Bug Reporter: Thank you for reporting this issue and we are sorry that we may not be able to fix it before Fedora 7 is end of life. If you would still like to see this bug fixed and are able to reproduce it against a later version of Fedora please change the 'version' of this bug. If you are unable to change the version, please add a comment here and someone will do it for you.

Although we aim to fix as many bugs as possible during every release's lifetime, sometimes those efforts are overtaken by events. Often a more recent Fedora release includes newer upstream software that fixes bugs or makes them obsolete.
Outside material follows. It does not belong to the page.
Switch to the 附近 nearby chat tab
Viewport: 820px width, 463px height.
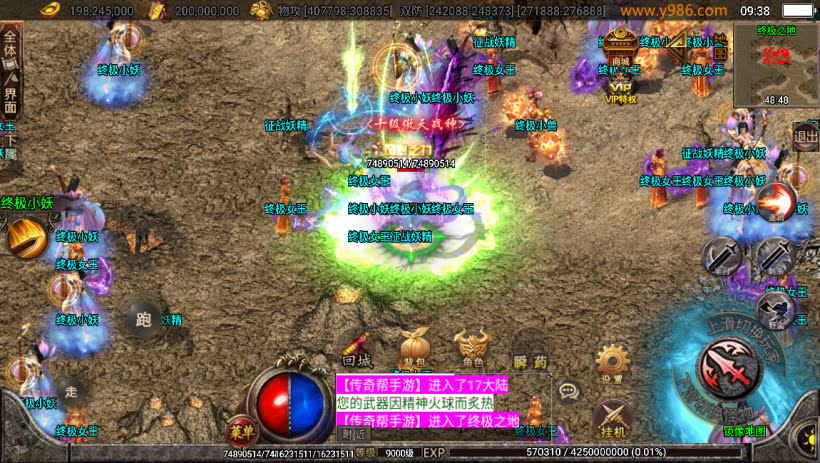pyautogui.click(x=352, y=434)
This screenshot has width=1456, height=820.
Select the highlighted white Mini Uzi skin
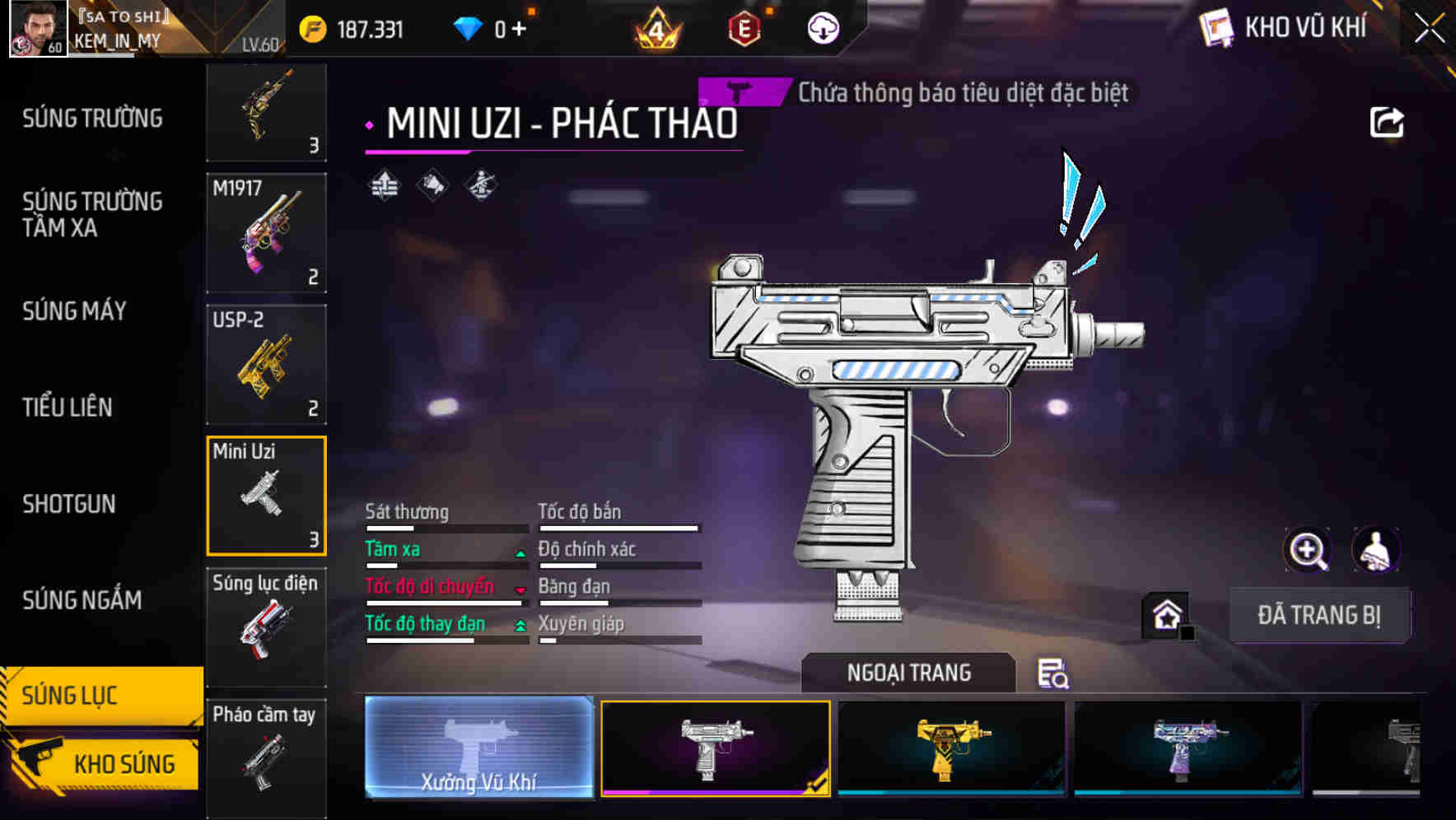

If possible, it is recommended that you try the newest available Fedora distribution to see if your bug still exists.

Please read the Release Notes for the newest Fedora distribution to make sure it will meet your needs:
http://docs.fedoraproject.org/release-notes/

The process we are following is described here: http://fedoraproject.org/wiki/BugZappers/HouseKeeping

Comment 27 Bug Zapper 2008-06-17 01:36:48 UTC
Fedora 7 changed to end-of-life (EOL) status on June 13, 2008. 
Fedora 7 is no longer maintained, which means that it will not 
receive any further security or bug fix updates. As a result we 
are closing this bug. 

If you can reproduce this bug against a currently maintained version 
of Fedora please feel free to reopen this bug against that version.

Thank you for reporting this bug and we are sorry it could not be fixed.